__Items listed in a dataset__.

+===+

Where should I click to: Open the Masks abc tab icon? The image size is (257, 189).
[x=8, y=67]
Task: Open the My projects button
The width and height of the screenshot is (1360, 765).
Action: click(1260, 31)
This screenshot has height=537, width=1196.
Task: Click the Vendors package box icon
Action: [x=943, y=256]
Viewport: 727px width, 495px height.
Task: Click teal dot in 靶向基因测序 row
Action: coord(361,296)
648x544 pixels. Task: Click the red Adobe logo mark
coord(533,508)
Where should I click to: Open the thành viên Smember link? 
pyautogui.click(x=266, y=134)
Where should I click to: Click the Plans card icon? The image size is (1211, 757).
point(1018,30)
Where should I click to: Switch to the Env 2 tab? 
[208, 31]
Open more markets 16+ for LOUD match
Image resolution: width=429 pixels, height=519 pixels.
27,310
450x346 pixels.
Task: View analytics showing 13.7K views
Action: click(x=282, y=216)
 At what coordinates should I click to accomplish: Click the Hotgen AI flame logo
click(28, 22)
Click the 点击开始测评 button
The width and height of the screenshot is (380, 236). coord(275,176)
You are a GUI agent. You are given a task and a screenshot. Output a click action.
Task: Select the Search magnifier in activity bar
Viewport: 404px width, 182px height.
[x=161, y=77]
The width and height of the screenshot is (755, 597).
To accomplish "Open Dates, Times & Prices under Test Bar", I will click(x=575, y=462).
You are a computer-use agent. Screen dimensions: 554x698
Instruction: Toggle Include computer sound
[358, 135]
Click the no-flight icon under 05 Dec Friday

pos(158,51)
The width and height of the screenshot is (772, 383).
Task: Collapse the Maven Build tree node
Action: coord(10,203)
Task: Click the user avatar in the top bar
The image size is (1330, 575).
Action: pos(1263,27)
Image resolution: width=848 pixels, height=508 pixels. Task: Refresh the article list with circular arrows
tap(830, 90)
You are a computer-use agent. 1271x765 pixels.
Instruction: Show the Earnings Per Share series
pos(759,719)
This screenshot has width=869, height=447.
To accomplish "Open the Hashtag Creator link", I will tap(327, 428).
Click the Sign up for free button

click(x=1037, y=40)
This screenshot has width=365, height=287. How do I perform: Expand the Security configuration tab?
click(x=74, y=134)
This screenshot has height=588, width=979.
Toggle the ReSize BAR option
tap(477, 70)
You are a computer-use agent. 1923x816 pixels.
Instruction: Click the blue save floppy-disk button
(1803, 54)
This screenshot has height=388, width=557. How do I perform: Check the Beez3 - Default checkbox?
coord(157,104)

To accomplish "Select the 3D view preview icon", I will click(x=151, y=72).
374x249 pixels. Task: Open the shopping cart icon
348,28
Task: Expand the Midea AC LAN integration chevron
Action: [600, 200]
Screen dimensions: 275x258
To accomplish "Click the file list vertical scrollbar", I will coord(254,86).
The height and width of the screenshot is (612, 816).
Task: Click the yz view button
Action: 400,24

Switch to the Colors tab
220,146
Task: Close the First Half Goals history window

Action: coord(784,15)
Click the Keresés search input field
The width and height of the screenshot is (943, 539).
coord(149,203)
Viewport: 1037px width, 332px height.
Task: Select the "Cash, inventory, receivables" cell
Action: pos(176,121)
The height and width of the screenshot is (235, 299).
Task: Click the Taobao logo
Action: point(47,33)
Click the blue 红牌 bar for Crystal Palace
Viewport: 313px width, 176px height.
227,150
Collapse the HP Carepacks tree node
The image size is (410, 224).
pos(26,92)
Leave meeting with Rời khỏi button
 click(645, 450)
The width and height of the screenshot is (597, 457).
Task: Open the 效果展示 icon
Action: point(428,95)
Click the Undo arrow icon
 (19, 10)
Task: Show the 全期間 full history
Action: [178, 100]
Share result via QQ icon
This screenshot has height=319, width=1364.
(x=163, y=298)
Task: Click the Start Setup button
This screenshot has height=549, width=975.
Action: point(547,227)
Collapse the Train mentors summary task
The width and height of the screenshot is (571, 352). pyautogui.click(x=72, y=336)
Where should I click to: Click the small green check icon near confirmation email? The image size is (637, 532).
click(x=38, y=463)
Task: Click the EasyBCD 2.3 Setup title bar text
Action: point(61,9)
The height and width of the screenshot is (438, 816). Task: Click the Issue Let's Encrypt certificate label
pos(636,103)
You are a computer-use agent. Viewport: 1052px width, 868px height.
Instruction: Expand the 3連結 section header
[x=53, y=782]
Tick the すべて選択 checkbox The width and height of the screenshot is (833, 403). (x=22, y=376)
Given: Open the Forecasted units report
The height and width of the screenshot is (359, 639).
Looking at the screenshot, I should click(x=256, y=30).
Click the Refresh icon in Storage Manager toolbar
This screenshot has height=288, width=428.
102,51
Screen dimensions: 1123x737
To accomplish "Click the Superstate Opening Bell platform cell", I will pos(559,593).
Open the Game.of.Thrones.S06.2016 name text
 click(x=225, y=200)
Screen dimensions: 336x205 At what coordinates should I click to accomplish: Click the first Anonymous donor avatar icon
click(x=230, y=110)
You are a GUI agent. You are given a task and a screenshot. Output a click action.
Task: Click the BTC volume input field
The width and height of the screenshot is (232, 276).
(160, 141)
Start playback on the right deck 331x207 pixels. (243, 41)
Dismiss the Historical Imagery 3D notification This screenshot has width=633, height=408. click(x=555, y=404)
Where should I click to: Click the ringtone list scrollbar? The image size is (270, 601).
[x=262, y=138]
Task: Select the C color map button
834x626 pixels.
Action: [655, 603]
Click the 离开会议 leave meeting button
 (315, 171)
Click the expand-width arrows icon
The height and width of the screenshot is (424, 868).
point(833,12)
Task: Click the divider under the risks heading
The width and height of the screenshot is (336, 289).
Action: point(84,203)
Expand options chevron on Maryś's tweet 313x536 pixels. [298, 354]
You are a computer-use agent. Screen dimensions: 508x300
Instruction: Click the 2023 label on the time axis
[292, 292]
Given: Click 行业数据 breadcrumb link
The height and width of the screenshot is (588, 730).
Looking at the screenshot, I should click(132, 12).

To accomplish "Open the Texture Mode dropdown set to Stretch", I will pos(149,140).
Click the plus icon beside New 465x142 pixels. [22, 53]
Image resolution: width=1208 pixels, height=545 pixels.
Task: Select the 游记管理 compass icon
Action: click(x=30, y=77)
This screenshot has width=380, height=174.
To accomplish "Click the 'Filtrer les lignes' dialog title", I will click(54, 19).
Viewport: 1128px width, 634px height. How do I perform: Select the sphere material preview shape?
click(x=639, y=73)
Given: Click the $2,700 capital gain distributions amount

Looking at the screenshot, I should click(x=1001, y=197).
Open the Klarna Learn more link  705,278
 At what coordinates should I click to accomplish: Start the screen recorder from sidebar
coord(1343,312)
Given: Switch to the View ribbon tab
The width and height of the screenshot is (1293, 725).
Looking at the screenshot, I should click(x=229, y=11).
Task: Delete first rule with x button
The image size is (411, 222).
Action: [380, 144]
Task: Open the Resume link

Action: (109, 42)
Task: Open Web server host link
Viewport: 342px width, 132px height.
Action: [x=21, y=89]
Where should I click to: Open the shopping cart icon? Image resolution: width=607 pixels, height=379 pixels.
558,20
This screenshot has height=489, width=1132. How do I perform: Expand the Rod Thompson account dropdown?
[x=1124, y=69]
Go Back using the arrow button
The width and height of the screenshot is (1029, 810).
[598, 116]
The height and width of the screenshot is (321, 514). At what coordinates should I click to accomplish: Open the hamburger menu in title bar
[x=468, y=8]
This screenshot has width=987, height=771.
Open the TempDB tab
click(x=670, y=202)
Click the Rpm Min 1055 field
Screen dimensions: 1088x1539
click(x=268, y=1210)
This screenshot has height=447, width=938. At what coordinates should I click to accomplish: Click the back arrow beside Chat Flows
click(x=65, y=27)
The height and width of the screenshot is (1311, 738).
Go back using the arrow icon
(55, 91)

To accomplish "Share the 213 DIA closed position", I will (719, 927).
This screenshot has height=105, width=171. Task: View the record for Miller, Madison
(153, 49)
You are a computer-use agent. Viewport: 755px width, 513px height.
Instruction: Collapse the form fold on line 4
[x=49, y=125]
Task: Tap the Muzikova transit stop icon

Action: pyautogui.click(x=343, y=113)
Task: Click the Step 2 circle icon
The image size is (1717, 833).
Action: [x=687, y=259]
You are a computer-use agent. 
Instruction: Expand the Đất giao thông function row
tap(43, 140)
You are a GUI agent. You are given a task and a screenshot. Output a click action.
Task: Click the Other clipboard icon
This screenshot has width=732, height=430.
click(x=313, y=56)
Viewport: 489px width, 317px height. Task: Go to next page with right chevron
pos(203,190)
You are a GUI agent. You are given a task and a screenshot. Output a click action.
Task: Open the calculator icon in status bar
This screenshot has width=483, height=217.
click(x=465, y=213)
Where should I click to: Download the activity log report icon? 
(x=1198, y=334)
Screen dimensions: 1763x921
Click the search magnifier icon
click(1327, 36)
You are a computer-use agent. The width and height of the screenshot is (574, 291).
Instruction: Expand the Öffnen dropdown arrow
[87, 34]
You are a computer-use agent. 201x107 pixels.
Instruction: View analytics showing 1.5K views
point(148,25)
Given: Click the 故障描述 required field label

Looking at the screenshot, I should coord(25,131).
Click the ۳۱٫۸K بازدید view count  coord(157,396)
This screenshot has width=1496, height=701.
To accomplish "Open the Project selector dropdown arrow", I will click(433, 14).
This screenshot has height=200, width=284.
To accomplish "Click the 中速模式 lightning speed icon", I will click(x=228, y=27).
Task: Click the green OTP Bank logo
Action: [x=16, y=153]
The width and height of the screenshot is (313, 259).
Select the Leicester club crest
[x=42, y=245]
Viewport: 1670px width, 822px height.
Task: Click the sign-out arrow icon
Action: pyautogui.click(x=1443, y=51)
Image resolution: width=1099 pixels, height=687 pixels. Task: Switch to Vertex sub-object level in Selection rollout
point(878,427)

+===+

__PROBLEM TO SOLVE__. If a line of the records above holds the word "more", show it.

__THE COMPLETED TASK__.
Open more markets 16+ for LOUD match
Open the Klarna Learn more link  705,278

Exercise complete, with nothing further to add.